The story of how Earl and Will Bamber carved careers in motorsport is a rather unlikely one. Growing up on a farm in Whanganui, New Zealand, they were driving from a very early age, but racing wasn’t necessarily on the agenda. Little did they know when they were young, that they would both grow up to have lengthy careers in motorsport.

Their story began when Earl convinced his father and brother to try karting. The rest, as they say, is history, but it’s not as simple as that. In fact, on reflection, it is somewhat of a surprise that either of them is still involved in the sport to this day.
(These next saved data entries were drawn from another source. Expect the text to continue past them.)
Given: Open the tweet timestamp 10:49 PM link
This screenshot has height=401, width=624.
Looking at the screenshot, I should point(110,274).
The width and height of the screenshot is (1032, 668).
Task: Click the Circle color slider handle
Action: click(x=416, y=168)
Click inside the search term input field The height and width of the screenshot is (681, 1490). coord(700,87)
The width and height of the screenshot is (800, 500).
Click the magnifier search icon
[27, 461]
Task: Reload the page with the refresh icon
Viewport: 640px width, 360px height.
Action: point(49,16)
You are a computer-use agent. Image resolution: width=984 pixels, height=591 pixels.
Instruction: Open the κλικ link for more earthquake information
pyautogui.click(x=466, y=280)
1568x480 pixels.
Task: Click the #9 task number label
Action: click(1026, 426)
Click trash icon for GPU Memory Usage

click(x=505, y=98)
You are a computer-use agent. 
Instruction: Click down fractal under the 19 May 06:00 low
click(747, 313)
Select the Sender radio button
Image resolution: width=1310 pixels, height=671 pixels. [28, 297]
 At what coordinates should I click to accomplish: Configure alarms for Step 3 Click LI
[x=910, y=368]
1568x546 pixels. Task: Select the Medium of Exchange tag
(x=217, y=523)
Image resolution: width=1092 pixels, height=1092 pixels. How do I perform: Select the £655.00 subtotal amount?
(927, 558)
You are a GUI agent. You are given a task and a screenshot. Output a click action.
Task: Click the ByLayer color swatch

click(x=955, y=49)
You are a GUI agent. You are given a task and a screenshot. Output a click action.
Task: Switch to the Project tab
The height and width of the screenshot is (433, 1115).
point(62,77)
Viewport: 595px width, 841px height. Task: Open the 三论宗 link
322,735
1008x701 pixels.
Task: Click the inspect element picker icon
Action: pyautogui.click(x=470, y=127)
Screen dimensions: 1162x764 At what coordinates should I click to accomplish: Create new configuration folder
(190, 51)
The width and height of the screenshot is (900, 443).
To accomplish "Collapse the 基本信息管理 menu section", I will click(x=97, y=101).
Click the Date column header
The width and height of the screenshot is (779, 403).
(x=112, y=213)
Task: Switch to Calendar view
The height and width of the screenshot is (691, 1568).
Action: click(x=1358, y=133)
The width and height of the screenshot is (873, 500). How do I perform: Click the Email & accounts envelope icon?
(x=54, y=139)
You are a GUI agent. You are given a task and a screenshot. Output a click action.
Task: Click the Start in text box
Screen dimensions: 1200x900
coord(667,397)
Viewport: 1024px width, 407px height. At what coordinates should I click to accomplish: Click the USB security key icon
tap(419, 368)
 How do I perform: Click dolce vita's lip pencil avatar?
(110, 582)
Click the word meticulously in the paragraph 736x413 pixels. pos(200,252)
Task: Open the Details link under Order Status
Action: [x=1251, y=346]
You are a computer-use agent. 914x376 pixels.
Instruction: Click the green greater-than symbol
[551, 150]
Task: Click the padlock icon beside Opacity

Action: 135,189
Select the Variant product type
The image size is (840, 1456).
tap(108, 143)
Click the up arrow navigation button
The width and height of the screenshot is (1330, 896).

Behind the wheel, as kids, they were polar opposites. Earl says he was slow and “completely sucked”, so slow his dad asked him to reconsider his choice of hobby. “Dad asked me: ‘do you really want to do this because you’re really bad?’ and I said ‘no I love driving fast’. Then one day I saw a big (karting) trophy and said I was going to win it. It was really random and made no sense.”

Will, on the other hand, would drive flat out, and literally wouldn’t brake! “I remember his first time karting,” Earl explained to DSC, “he took the first corner of the track flat, then the second, which was fine, but when he got to the end of the back straight he didn’t know how to brake and went flat into the fence.

“He was done for six months. He didn’t go near a kart. But when he decided to give it a second go he went through the fence again. It was only after another six months that he proved to be fast.”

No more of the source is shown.